Functional gastrointestinal disorders and gut-brain axis: What does the future hold?

Abstract

Despite their high prevalence, lack of understanding of the exact pathophysiology of the functional gastrointestinal disorders has restricted us to symptomatic diagnostic tools and therapies. Complex mechanisms underlying the disturbances in the bidirectional communication between the gastrointestinal tract and the brain have a vital role in the pathogenesis and are key to our understanding of the disease phenomenon. Although we have come a long way in our understanding of these complex disorders with the help of studies on animals especially rodents, there need to be more studies in humans, especially to identify the therapeutic targets.
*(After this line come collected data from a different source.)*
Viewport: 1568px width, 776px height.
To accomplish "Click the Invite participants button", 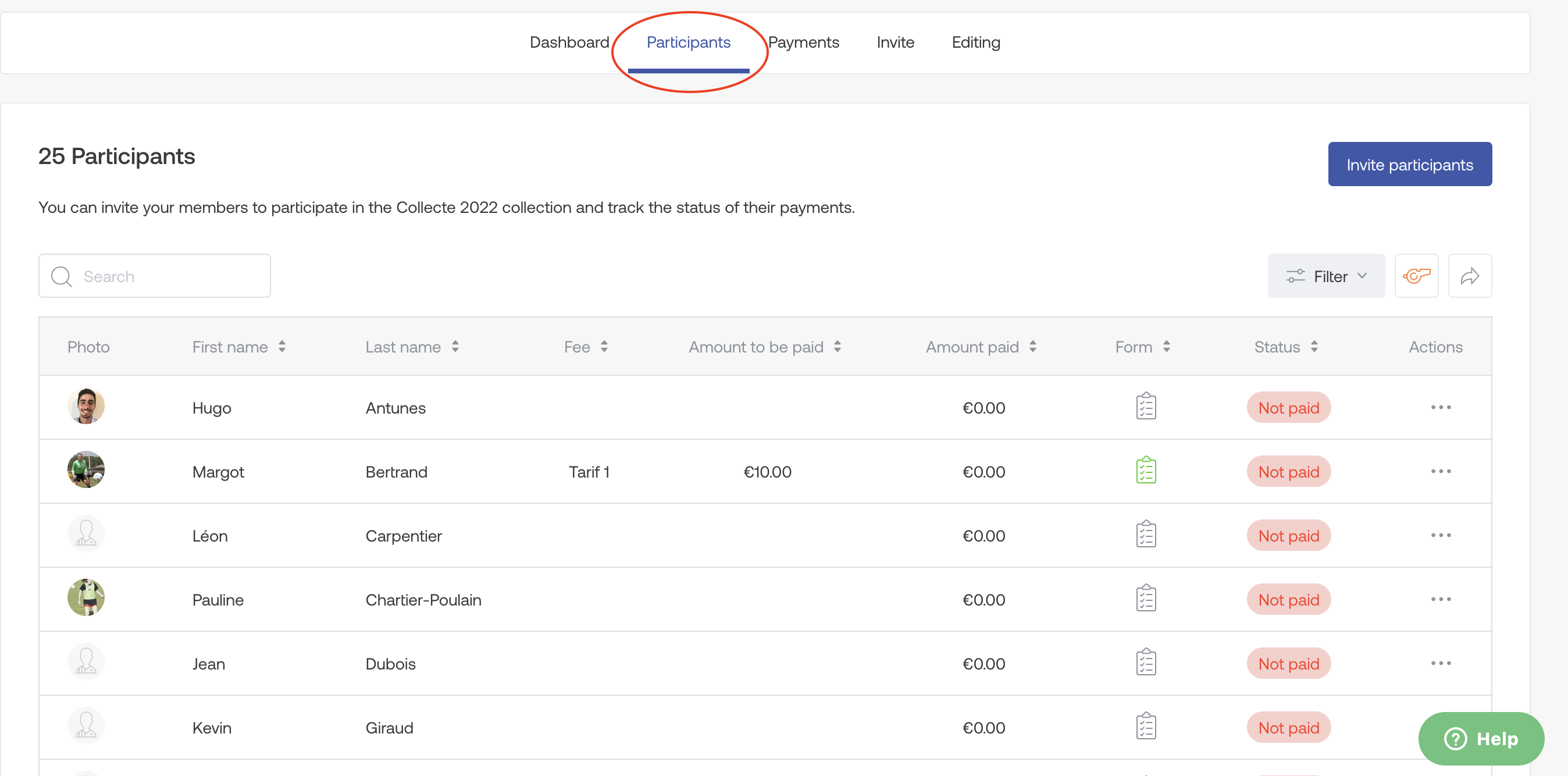I will coord(1409,164).
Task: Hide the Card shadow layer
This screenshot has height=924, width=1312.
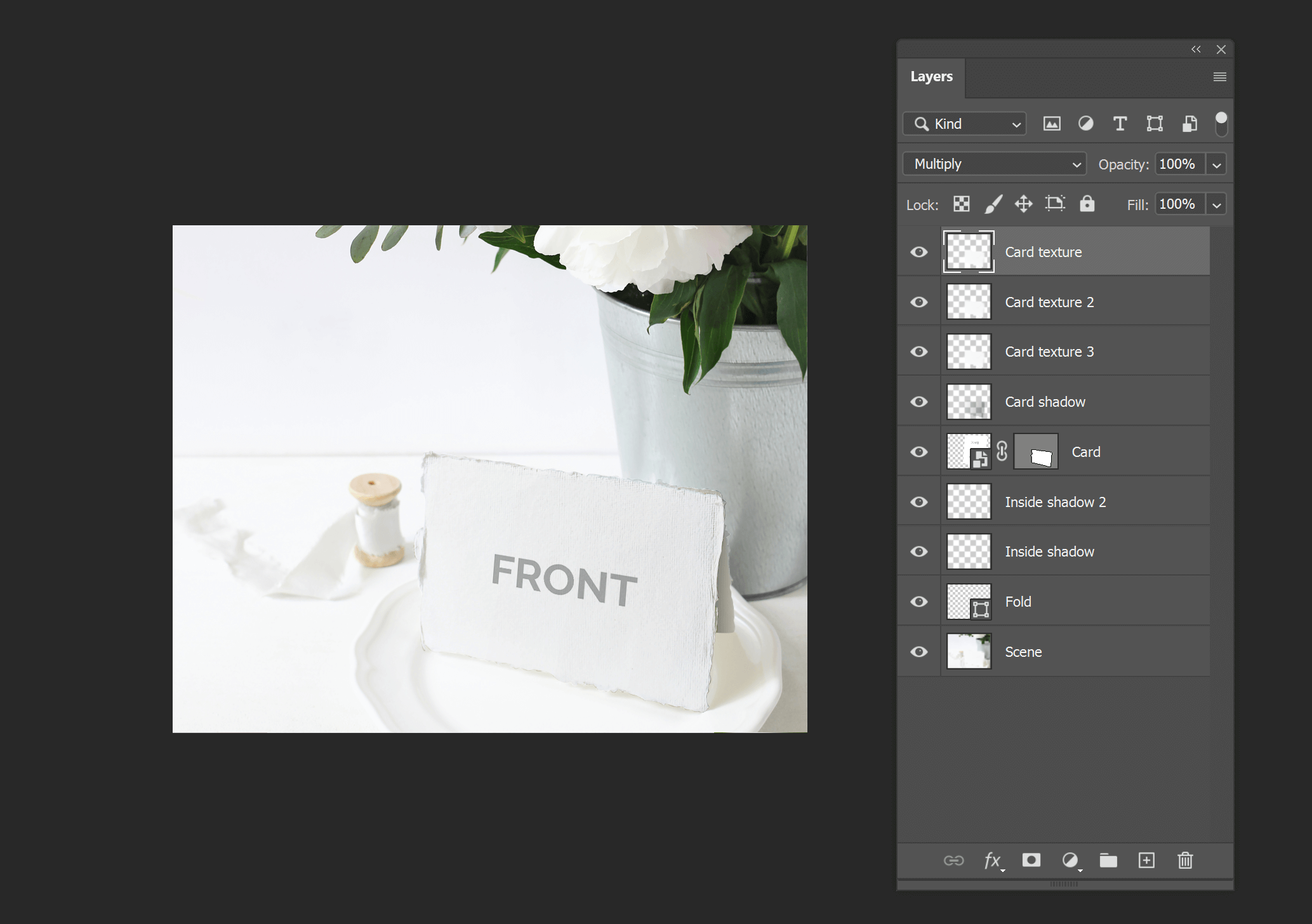Action: point(918,401)
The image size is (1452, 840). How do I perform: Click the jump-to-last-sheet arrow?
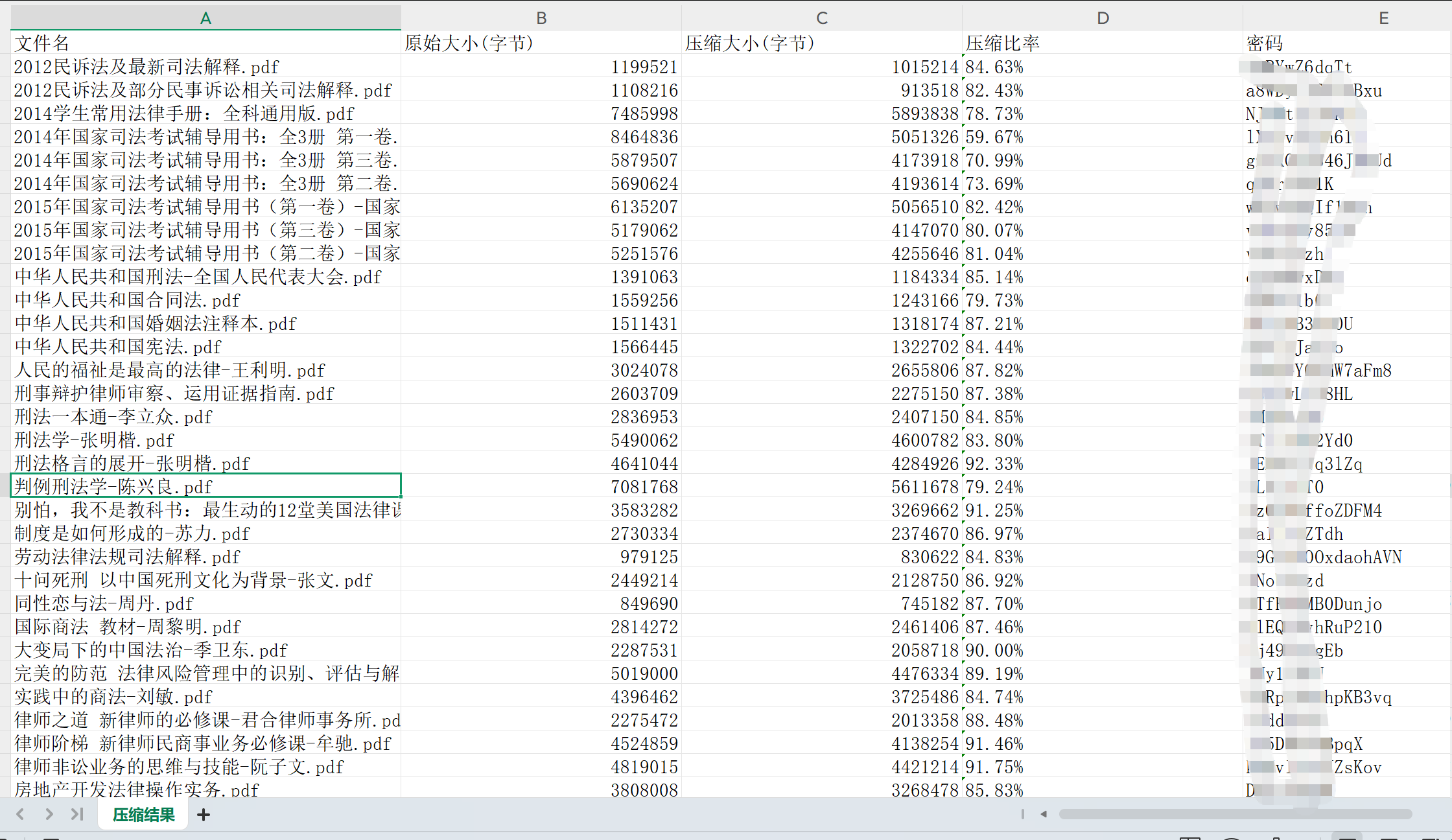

This review study looks at the anatomical features of the gut-brain axis in order to discuss the different factors and underlying molecular mechanisms that may have a role in the pathogenesis of functional gastrointestinal disorders. These molecules and their receptors can be targeted in future for further studies and possible therapeutic interventions. The article also discusses the potential role of artificial intelligence and machine learning and its possible role in our understanding of these scientifically challenging disorders.
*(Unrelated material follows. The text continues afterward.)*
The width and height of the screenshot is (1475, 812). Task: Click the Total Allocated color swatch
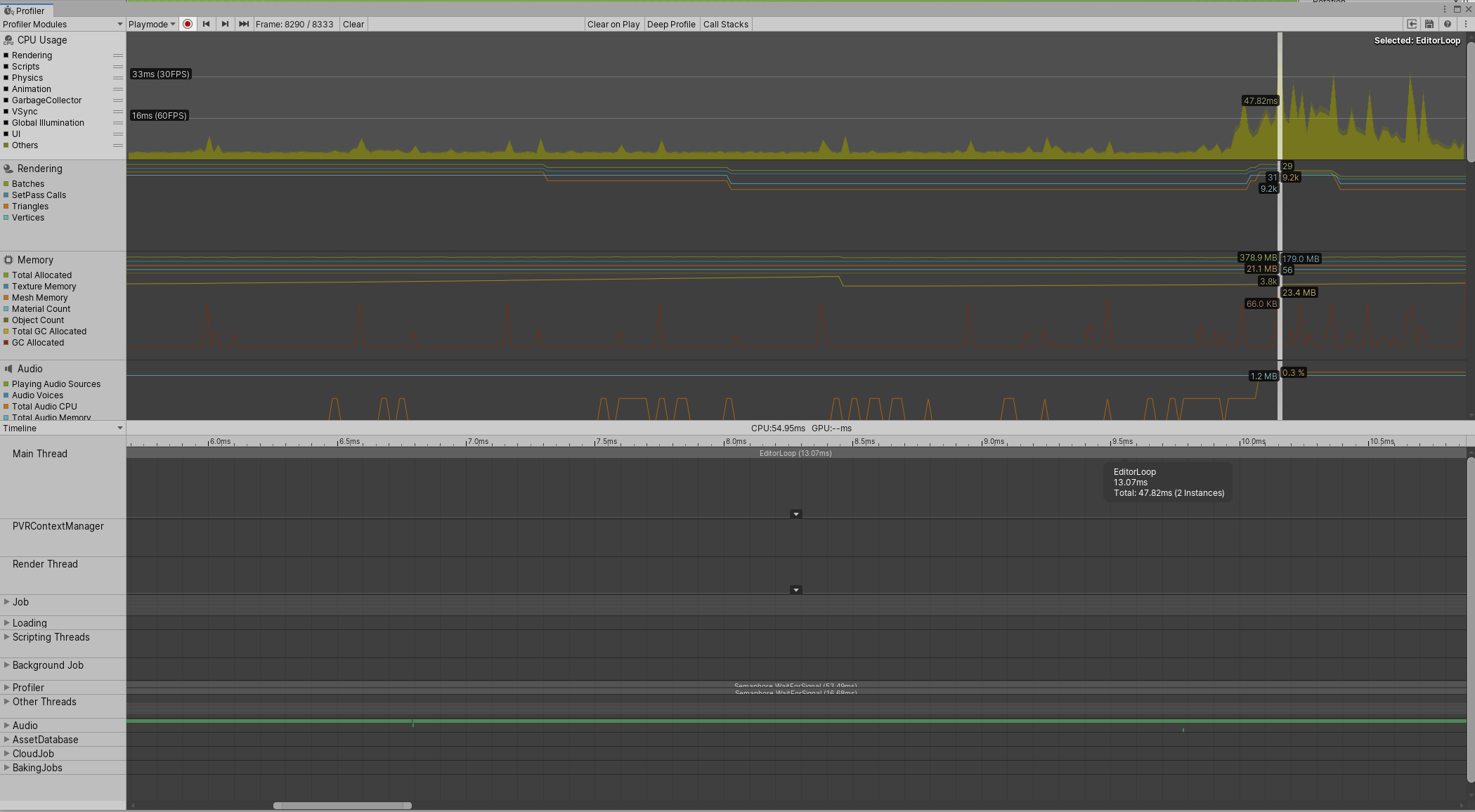coord(6,275)
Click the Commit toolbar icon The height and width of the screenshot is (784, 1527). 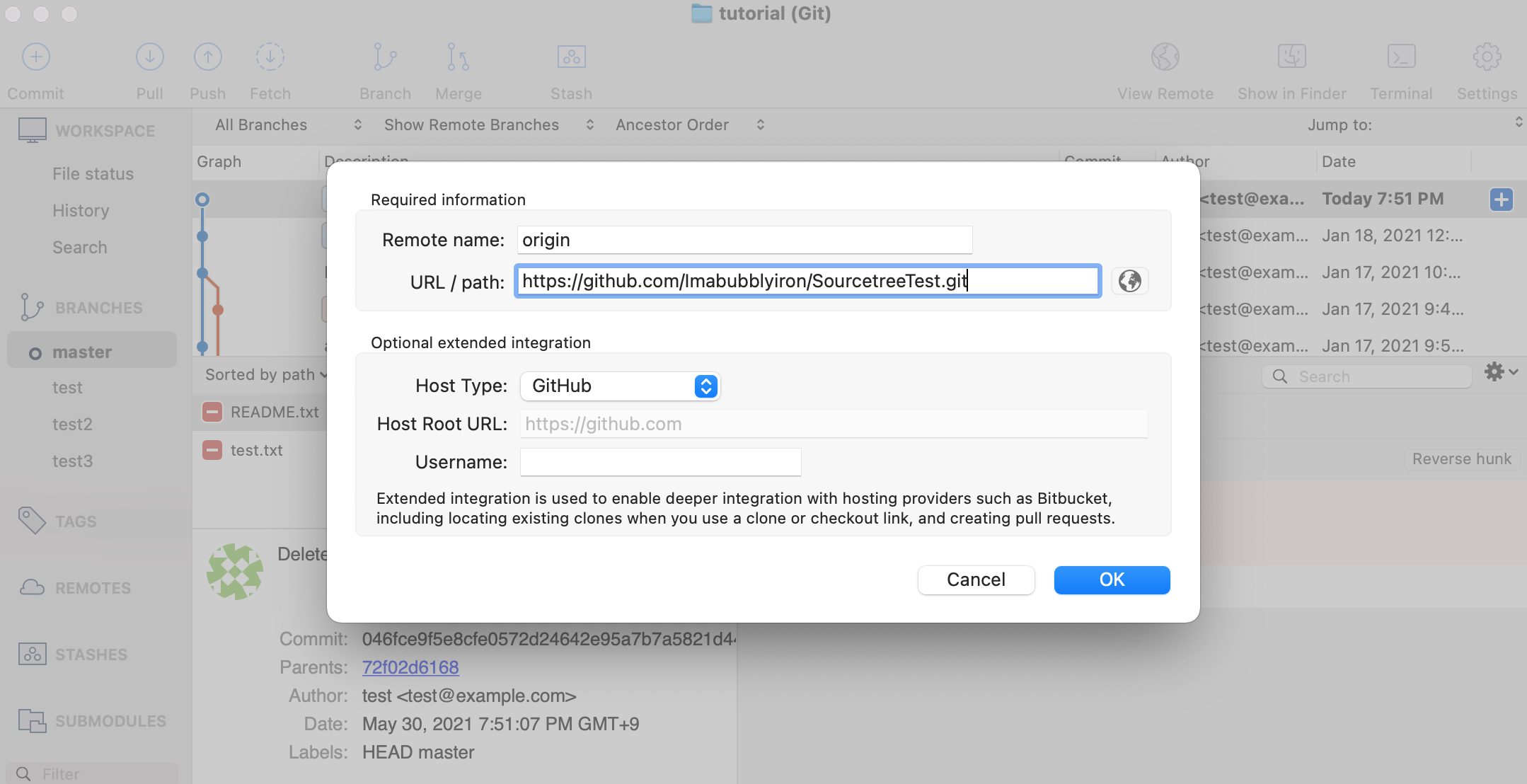tap(35, 57)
Keywords: Artificial intelligence; Functional gastrointestinal disorders; Gut-brain axis; Idiopathic bowel syndrome; Machine learning; Microbiome-gut-brain axis.

Figure 1

The biopsychosocial model for functional gastrointestinal disorder. The figure illustrates the interaction of psychosocial factors, environmental factors and disturbances in gut-brain axis with functional GI disorders. Early life stress events combined with psychosocial state of an individual determines the symptomatology and quality of life of individuals. Adopted from ROME IV[1].

Figure 2

Schematic representation of different factors modulating the gut-brain axis. The microbiota and central nervous system interact in a bidirectional relationship bridged by the gut-brain axis. This axis is also influenced by Immune system, enteric nervous system, hypothalamic-pituitary axis, and vagus nerve. CNS: Central nervous system; ENS: Enteric nervous system; HPA: Hypothalamic-pituitary.

Figure 3

The pathways involved in emotional response. The thalamo-amygdala pathway is responsible for unconditioned fast response without the input from the cortex. The thalamo-cortico amygdala pathway provides input for a complex, conditioned response due to input from the cerebral cortex.